17. Mosher had been a member of the Daybreak Boys gang in the Five Points area of New York City while in his 20s.
18. Benjamin Franklin's office was sent a picture of Charley Ross, and they tried to help track down Mosher.
19. William had gone to school as a child, and according to his brother Gil, he liked to read, and had tried to write a novel 'some 10 years before.'
20. He got married and his wife had a baby (it is unclear whether this was Martha or if he had been married before, although nothing I have read indicated that there had ever been another wife). The little boy died, and they didn't have enough money for a funeral, so they buried his bones in the wall of the saloon that they owned at the time in New York City.
21. Mosher had briefly obtained a job as a deputy marshall with Douglas, his accomplice in the kidnapping, but they were relieved of their duties after shooting a man 'unlawfully'.
22. There is an entry for his gravestone on FindAGrave.com.

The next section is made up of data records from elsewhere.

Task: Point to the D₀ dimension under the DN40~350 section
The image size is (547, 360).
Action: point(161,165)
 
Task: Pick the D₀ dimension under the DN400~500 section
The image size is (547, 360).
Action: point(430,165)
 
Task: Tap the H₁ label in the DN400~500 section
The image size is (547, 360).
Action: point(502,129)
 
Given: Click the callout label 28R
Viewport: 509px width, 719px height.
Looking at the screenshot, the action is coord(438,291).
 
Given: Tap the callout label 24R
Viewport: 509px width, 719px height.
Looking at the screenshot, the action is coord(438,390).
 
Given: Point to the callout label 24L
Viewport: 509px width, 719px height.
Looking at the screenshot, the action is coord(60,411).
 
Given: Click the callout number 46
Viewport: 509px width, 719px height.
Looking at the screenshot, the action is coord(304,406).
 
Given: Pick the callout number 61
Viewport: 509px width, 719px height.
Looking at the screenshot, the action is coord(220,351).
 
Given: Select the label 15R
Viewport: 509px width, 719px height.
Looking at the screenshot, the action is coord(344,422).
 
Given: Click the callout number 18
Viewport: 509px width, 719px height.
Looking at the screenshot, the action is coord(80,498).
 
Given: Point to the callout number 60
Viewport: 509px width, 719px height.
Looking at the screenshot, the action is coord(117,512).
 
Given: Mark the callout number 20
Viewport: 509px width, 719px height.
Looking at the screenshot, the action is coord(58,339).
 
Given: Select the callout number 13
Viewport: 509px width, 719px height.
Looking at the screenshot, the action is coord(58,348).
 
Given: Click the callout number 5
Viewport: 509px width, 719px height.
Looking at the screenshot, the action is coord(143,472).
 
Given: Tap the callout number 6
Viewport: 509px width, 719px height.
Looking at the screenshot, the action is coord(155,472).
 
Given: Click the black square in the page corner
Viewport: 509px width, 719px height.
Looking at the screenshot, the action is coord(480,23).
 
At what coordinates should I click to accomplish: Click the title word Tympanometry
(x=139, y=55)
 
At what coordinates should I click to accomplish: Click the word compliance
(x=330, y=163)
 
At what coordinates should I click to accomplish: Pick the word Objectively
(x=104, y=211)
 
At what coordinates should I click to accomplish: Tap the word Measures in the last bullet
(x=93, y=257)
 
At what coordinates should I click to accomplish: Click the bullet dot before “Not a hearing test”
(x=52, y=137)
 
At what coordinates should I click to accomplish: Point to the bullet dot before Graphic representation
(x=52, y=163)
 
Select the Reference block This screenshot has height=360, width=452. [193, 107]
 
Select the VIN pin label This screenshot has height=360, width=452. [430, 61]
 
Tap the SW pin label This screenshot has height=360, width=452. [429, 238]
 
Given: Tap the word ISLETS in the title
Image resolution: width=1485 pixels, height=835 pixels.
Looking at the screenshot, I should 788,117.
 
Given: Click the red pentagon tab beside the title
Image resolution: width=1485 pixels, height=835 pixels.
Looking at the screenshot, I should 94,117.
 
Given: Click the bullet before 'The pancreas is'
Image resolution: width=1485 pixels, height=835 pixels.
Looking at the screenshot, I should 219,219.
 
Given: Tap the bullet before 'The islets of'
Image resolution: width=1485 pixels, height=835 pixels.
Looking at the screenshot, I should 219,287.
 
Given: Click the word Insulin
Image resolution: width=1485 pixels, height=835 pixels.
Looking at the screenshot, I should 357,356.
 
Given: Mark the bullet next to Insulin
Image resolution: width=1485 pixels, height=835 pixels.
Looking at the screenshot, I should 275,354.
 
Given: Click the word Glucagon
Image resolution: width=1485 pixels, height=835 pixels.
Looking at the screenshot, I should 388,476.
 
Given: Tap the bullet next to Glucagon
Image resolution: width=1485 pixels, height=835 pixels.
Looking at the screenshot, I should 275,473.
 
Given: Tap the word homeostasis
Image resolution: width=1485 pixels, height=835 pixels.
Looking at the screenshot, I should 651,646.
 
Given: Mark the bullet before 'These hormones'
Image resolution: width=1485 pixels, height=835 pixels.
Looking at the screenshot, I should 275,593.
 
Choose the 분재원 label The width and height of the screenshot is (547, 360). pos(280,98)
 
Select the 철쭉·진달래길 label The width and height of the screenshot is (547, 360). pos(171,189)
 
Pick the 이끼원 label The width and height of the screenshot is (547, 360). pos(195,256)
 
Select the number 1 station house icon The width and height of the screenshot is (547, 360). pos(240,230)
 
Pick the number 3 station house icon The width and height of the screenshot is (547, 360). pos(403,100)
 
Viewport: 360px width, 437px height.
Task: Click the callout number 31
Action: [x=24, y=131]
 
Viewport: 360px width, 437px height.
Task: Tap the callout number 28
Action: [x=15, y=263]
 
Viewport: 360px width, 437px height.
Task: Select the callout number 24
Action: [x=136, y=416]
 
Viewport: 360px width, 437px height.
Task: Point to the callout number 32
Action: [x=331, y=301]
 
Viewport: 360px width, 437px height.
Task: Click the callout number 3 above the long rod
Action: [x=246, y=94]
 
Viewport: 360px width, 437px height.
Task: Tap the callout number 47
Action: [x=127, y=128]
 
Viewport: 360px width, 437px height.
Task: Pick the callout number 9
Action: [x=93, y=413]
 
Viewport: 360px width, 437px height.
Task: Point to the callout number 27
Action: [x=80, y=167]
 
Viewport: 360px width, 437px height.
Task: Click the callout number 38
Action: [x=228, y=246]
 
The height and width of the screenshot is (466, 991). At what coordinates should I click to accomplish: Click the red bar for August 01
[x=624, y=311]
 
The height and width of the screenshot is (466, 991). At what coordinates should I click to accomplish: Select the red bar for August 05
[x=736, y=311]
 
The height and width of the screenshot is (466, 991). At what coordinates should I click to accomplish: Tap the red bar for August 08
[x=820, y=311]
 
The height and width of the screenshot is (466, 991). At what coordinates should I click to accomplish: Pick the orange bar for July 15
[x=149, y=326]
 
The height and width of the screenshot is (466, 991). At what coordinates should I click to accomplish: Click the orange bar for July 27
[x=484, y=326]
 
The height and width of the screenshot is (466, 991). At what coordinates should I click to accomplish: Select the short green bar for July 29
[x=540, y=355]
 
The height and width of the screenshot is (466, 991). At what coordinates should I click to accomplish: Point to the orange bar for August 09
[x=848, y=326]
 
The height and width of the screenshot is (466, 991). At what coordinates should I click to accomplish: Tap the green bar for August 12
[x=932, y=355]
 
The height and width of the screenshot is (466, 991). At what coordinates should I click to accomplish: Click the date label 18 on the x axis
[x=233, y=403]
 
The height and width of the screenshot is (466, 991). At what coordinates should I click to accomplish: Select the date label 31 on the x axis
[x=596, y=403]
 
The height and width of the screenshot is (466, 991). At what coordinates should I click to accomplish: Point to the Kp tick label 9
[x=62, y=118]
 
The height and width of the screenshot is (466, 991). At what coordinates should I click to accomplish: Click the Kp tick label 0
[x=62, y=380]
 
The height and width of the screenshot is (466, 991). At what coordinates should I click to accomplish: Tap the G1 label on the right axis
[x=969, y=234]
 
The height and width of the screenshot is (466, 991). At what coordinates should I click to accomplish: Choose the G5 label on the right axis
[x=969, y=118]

It includes what appears to be the excerpt of a newspaper article, and states that he was 53 at the time of his death on December 14, 1874.
23. He was married in 1848. I was not able to determine if this was his marriage to Martha, or a previous marriage.
24. I was not able to find his parents' names.
Please let me know if you have been able to find any additional information that I do not have since you posted this original thread.